Millions of people in Greater Sydney and beyond will remain in lockdown for another four weeks as NSW recorded another 177 locally acquired COVID-19 infections.
Premier Gladys Berejiklian confirmed a five-week lockdown will be extended until at least August 28 for Greater Sydney, the Central Coast, the Blue Mountains, Wollongong and Shellharbour.
“I am as upset and frustrated as all of you that we were not able to get the case numbers we would have liked at this point in time but that is the reality,” she said on Wednesday.
The extra time would allow more people to get vaccinated, particularly in areas most affected by the current outbreak.
“We really need people to do the right thing at all times,” she said.
“Do not let your guard down.”
Of the 177 cases recorded in the 24-hours to 8pm on Tuesday, 68 were circulating in the community for all (46) or part (22) of their infectious period. The isolation status of another 62 remains under investigation.
A woman in her 90s died overnight in Liverpool Hospital, bringing the state’s death toll for the current outbreak which began mid-June to 11.
The Parramatta, Campbelltown and Georges River local government areas have been added to five others meaning only essential workers can leave those zones.
“That localised, targeted response is what we hope will have the desired effect. Having fewer people mobile from those communities we know the virus is circulating,” Ms Berejiklian said.
But HSC students will return to the classroom on August 16 and those in the eight local government areas where the virus is spreading quickly will start being vaccinated with the Pfizer jab.
A singles bubble will be introduced, allowing those who live alone to nominate one designated family member or friend to visit for companionship, with restrictions in LGAs of concern.
Deputy Premier John Barilaro said construction with new COVID-19 protocols would resume in Greater Sydney, Central Coast, Blue Mountains, Wollongong and Shellharbour on Saturday.
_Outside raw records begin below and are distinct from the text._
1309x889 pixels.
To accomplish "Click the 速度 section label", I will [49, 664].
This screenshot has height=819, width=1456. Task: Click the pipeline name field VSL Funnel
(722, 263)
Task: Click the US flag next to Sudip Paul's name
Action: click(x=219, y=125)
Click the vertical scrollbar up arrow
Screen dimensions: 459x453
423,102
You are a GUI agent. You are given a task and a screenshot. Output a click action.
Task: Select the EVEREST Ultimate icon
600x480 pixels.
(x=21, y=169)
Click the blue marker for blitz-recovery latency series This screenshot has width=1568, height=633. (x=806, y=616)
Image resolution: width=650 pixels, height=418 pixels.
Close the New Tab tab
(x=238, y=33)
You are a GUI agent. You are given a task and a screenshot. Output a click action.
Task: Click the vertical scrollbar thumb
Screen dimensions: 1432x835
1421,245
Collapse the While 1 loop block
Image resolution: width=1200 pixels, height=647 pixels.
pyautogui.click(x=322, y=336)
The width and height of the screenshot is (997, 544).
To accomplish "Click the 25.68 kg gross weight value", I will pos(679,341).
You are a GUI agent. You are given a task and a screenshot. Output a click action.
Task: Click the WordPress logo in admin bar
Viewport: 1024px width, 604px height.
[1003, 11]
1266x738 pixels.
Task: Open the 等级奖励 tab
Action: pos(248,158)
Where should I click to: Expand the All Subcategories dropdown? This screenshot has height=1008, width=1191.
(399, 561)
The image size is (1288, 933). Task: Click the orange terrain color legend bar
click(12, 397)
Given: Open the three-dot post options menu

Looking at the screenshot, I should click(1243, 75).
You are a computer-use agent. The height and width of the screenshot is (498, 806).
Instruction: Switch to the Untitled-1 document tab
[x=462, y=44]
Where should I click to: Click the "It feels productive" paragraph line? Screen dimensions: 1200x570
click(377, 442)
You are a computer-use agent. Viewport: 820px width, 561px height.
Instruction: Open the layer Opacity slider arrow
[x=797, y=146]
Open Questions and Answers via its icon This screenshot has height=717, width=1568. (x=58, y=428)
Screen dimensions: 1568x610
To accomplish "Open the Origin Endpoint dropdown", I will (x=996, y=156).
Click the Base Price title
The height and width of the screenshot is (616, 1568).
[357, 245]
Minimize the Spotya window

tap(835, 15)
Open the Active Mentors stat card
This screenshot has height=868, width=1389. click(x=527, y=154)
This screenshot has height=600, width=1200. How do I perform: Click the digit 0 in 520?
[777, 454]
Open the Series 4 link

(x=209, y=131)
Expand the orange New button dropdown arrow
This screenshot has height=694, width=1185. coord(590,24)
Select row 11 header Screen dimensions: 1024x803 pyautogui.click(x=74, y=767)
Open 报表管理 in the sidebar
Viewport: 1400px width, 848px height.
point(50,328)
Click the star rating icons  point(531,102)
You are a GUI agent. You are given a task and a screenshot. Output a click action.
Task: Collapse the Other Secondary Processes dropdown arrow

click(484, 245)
“This is a gesture of goodwill from the government through health advice, working with the sector to allow the sector to start back up later this year,” he said.
Construction activity, including works in residential homes where there is no contact between workers and residents, will be allowed.
NSW Treasurer Dominic Perrottet said the state and federal government JobSaver program would be “significantly boosted” to give greater support to businesses and individuals impacted by the extended lockdown
JobSaver payments will now be available to businesses with an annual turnover of between $75,000 and $250 million, up from $50 million, which have experienced a revenue decline of 30 per cent or more.
The maximum weekly payment has also been increased, with businesses that maintain their employee headcount now able to receive between $1,500 and $100,000 per week, up from $10,000.
Payments will be based on 40 per cent of their weekly NSW payroll.
“We have made it clear that businesses can’t reduce headcount,” Mr Perrottet said.
“We want to make sure that workers remain connected to their businesses as we move through this lockdown period.”
Wednesday marks the first day adults aged 18 to 39 can book an AstraZeneca jab at participating pharmacies while they can also book with NSW vaccination hubs from Friday.
The premier thanked the tens of thousands of people in NSW who had gone to get the AstraZeneca vaccine over the last few days.
In NSW, 30.4 per cent of the population has now received their first dose of either Pfizer or AstraZeneca.
Some 13.1 per cent of the population – 1.07 million residents – have received two doses.
Chief Health Officer Kerry Chant commended the 95,532 people who had been tested in the 24-hour period to Tuesday night.
Dr Chant said the two main drivers of transmission were still in households and workplaces.
“I again urge you to take up the opportunity for vaccination as soon as possible,” she said.